All that is asked is a faithful reproduction of the entries.
Exercise material below:
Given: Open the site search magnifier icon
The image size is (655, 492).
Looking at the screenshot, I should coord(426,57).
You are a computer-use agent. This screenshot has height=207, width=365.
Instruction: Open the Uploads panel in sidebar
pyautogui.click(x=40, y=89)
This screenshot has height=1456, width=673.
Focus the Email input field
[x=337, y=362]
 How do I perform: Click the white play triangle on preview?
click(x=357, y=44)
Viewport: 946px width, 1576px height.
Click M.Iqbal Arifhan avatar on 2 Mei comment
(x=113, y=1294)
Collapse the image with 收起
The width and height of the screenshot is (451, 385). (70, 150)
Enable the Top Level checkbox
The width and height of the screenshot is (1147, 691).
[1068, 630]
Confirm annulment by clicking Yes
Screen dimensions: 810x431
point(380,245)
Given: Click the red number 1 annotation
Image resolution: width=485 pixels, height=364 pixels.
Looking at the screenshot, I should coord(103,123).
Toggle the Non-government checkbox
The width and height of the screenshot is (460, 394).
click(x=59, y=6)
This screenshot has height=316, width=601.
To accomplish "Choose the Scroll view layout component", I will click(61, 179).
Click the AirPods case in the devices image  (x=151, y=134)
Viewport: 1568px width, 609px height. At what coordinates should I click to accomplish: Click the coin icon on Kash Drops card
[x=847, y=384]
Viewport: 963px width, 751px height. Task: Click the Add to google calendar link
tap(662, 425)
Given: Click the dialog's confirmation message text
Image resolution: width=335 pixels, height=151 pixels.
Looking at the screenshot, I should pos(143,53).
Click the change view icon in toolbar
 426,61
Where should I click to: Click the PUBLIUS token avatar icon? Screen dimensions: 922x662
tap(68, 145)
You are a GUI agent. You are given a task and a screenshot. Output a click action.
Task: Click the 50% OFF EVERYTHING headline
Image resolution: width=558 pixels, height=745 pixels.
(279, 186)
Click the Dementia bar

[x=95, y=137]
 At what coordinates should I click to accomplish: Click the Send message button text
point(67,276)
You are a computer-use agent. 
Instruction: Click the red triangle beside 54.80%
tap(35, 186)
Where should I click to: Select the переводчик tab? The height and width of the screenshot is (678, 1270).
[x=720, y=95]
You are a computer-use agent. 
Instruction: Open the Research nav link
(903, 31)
End of Exercise material.
▶ [Your response]
Given: Open the site search magnifier icon
The image size is (655, 492).
Looking at the screenshot, I should coord(426,57).
You are a computer-use agent. This screenshot has height=207, width=365.
Instruction: Open the Uploads panel in sidebar
pyautogui.click(x=40, y=89)
This screenshot has height=1456, width=673.
Focus the Email input field
[x=337, y=362]
 How do I perform: Click the white play triangle on preview?
click(x=357, y=44)
Viewport: 946px width, 1576px height.
Click M.Iqbal Arifhan avatar on 2 Mei comment
(x=113, y=1294)
Collapse the image with 收起
The width and height of the screenshot is (451, 385). (70, 150)
Enable the Top Level checkbox
The width and height of the screenshot is (1147, 691).
[1068, 630]
Confirm annulment by clicking Yes
Screen dimensions: 810x431
point(380,245)
Given: Click the red number 1 annotation
Image resolution: width=485 pixels, height=364 pixels.
Looking at the screenshot, I should coord(103,123).
Toggle the Non-government checkbox
The width and height of the screenshot is (460, 394).
click(x=59, y=6)
This screenshot has height=316, width=601.
To accomplish "Choose the Scroll view layout component", I will click(61, 179).
Click the AirPods case in the devices image  (x=151, y=134)
Viewport: 1568px width, 609px height. At what coordinates should I click to accomplish: Click the coin icon on Kash Drops card
[x=847, y=384]
Viewport: 963px width, 751px height. Task: Click the Add to google calendar link
tap(662, 425)
Given: Click the dialog's confirmation message text
Image resolution: width=335 pixels, height=151 pixels.
Looking at the screenshot, I should pos(143,53).
Click the change view icon in toolbar
 426,61
Where should I click to: Click the PUBLIUS token avatar icon? Screen dimensions: 922x662
tap(68, 145)
You are a GUI agent. You are given a task and a screenshot. Output a click action.
Task: Click the 50% OFF EVERYTHING headline
Image resolution: width=558 pixels, height=745 pixels.
(279, 186)
Click the Dementia bar

[x=95, y=137]
 At what coordinates should I click to accomplish: Click the Send message button text
point(67,276)
You are a computer-use agent. 
Instruction: Click the red triangle beside 54.80%
tap(35, 186)
Where should I click to: Select the переводчик tab? The height and width of the screenshot is (678, 1270).
[x=720, y=95]
You are a computer-use agent. 
Instruction: Open the Research nav link
(903, 31)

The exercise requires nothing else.